Extracted material Start Marker
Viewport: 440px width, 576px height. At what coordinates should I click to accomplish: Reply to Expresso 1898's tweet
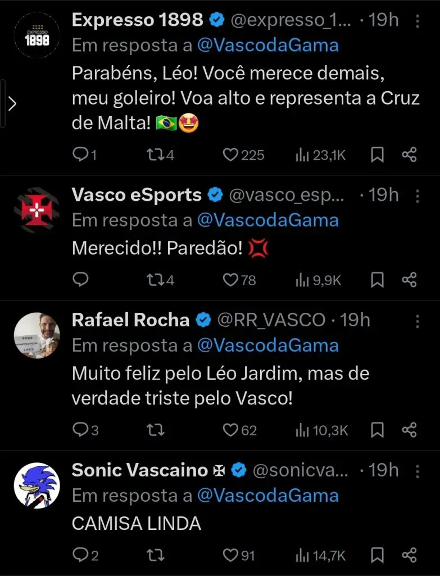[x=81, y=155]
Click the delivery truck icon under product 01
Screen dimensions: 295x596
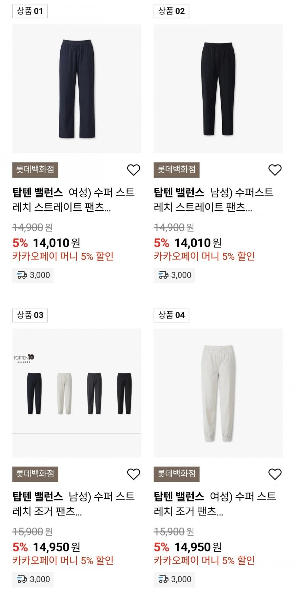tap(22, 275)
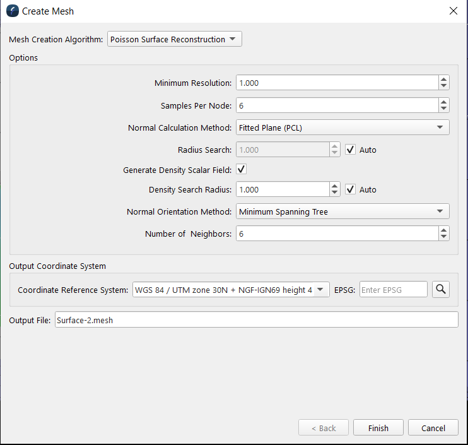Increase Density Search Radius value
Image resolution: width=468 pixels, height=445 pixels.
(336, 186)
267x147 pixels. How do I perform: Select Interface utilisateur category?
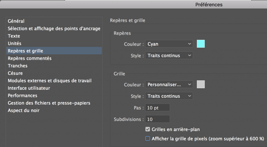tap(29, 88)

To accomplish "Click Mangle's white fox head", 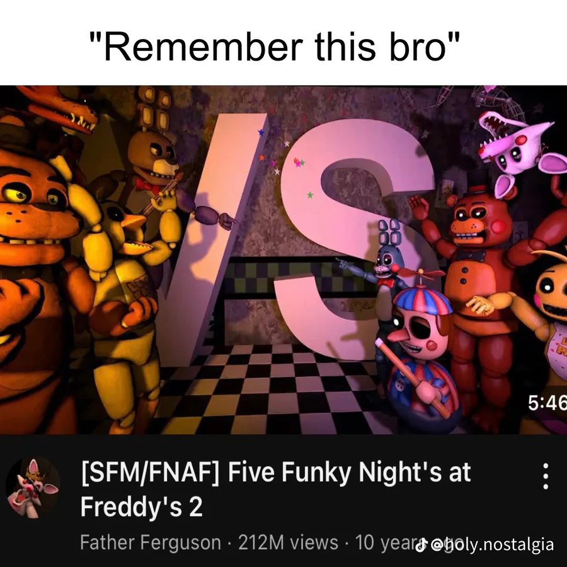I will click(517, 145).
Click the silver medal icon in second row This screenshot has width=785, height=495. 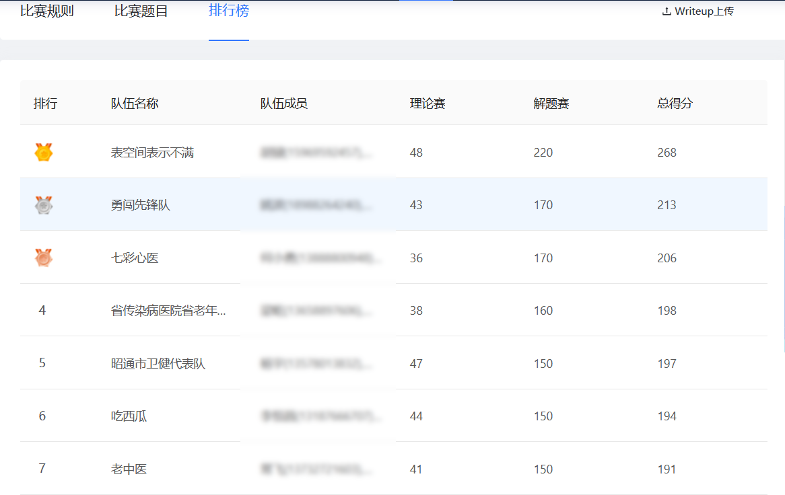[44, 205]
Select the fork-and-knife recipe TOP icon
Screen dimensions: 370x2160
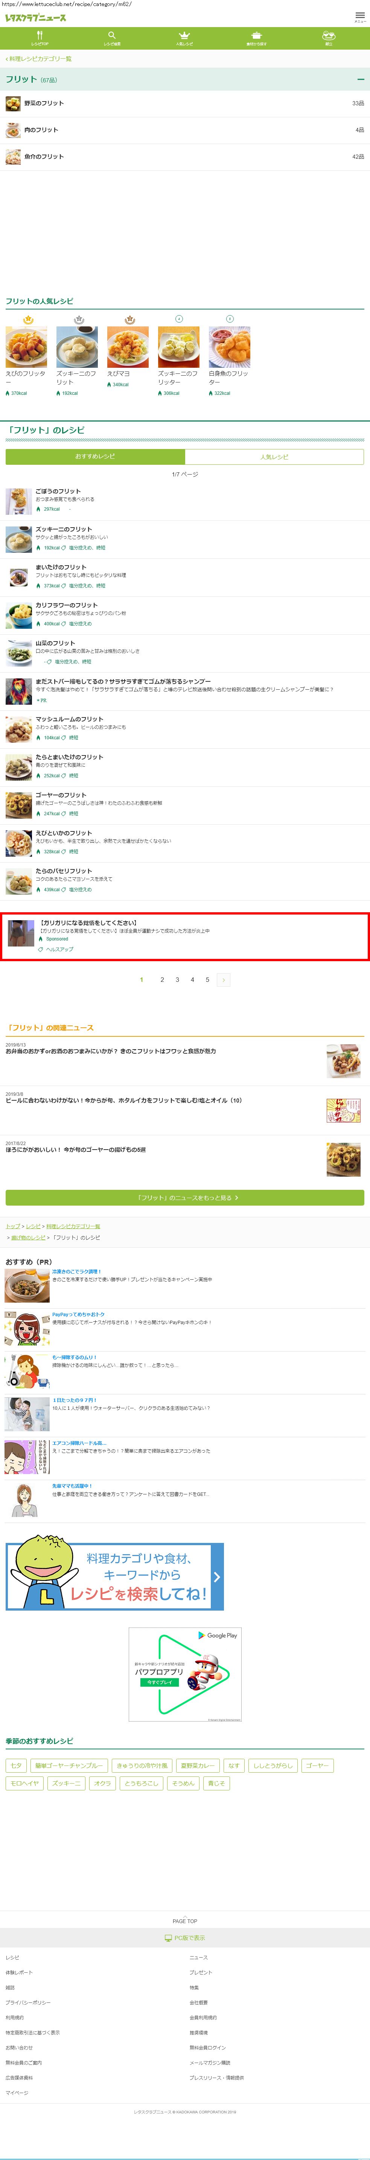click(39, 38)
Extracted material End Marker
What the exercise asks: Please output exactly the lines of the data above, from its first line through the line with "Click the delivery", and nothing else; drop the pictures.

Answer area:
Viewport: 440px width, 576px height. At what coordinates should I click to accomplish: Reply to Expresso 1898's tweet
[x=81, y=155]
Click the delivery truck icon under product 01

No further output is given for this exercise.